**EXERCISE BRIEF**
For the records below, give the number of lines where the string "text" occurs. Include nothing else.

====== DATA TO USE ======

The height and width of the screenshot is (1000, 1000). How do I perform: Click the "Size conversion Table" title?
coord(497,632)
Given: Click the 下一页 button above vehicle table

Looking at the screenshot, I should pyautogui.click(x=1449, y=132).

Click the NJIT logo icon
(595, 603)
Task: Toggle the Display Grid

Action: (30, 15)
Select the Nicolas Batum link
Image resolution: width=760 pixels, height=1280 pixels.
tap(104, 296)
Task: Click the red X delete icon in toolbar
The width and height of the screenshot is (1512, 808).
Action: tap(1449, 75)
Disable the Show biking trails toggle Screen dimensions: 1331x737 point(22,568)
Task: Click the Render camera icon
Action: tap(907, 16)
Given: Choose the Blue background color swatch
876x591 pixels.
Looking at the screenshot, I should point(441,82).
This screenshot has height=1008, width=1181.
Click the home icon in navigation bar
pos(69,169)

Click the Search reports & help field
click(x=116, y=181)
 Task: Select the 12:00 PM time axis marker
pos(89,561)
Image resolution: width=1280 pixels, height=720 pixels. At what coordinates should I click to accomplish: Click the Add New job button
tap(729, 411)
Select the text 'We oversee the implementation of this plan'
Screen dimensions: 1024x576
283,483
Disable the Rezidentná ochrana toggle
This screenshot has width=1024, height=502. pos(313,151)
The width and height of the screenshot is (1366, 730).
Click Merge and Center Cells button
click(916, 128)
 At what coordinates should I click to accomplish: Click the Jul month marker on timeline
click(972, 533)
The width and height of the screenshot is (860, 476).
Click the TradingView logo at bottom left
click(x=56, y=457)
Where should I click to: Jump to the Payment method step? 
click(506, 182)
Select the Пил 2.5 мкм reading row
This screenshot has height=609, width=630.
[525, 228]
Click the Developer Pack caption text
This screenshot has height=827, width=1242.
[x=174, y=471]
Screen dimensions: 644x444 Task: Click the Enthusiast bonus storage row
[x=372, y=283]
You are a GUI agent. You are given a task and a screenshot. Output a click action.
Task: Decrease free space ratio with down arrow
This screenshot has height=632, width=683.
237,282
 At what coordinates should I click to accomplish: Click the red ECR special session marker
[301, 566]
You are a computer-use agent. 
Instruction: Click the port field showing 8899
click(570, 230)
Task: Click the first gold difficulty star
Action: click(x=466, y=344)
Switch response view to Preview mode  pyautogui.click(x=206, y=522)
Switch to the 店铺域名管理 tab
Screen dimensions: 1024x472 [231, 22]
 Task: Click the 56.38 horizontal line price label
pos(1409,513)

======

**ANSWER SECTION**
2